Petra "Penny" Bayr schreibt am 2010-12-22 20:26:52

Bis gestern hatte ich die Hoffnung, dass es uns zum Budget im Bereich der Entwicklungszusammenarbeit doch noch gelingt, die Streichungen für 2011 abzuwenden oder wenigstens eine politische Festlegung zu treffen, dass bei der Erstellung des nächsten Bundesfinanzrahmengesetzes, das dann von 2012 bis 2015 gelten wird, eine klare Bindung zustande zu bringen, dass die absehbaren Kürzungen zurücknimmt. Leider haben wir uns innerhalb der Koalition nicht auf einen Text einigen können: die ÖVP konnte meine konkreten Forderungen bezüglich Bundesfinanzrahmengesetz nicht unterstützen und ich war nicht bereit, einen sehr allgemeinen Text zu akzeptieren, der wieder alles offen gelassen hätte. Das ist politisch bedauerlich, für die EZA problematisch und für die Zahlungsmoral Österreichs im Feld der internationalen Solidarität beschämend.
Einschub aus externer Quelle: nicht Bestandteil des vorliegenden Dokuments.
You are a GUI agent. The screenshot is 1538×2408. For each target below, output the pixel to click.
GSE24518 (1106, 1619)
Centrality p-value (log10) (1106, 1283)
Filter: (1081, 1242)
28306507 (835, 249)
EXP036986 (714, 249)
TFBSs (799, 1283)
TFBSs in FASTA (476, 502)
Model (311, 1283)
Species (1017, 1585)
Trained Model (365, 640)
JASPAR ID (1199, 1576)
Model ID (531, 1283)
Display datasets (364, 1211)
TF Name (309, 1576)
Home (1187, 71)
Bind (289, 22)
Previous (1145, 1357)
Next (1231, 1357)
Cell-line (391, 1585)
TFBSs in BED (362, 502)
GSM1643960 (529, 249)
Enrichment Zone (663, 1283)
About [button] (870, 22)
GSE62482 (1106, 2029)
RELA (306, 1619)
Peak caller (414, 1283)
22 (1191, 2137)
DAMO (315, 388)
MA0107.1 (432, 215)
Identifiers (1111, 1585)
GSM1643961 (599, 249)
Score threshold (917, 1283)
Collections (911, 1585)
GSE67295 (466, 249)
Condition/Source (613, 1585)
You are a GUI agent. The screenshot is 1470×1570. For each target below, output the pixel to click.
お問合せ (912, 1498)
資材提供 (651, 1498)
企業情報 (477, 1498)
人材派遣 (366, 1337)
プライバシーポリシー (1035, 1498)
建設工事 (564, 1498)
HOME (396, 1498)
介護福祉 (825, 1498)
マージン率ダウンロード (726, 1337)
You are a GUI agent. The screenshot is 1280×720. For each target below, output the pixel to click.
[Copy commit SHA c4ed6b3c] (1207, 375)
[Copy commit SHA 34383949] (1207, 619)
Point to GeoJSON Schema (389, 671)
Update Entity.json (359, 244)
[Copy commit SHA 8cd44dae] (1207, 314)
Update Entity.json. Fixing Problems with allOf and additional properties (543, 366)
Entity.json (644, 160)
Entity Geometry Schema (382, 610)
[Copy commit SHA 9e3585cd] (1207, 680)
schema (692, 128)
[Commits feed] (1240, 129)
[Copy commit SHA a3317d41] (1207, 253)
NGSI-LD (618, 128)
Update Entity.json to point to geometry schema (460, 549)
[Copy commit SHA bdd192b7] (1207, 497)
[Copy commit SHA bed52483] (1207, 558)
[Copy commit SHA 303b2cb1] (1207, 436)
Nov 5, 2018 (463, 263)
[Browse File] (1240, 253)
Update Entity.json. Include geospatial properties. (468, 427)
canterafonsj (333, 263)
Was bleibt, ist im Jänner einen neuen Anlauf zu unternehmen, freilich unter schwierigeren Voraussetzungen. Denn der Druck, den es von seiten der Zivilgesellschaft jetzt gegeben hat, wird 2011 nicht leicht zu steigern sein. Ich bin allen jenen, die sich bei Aktionen, Briefe- und Mails- Schreiben etc im Rahmen der Kampagne "3000 Kinderleben" engagiert haben, sehr dankbar. Es hat doch zumindest geholfen, dass das Problem der fehlenden Mittel intensiv diskutiert wurde und hoffentlich wurde damit ein größeres Problembewußtsein bei vielen KollegInnen geschaffen. Darauf werde ich im Jänner aufbauen können und ich hoffe weiterhin auf Unterstützung seitens der Entwicklungs-NGOs und vieler mehr. Politik besteht aus Konpromissen und leider manchmal auch aus Niederlagen, die auch persönlich sehr weh tun.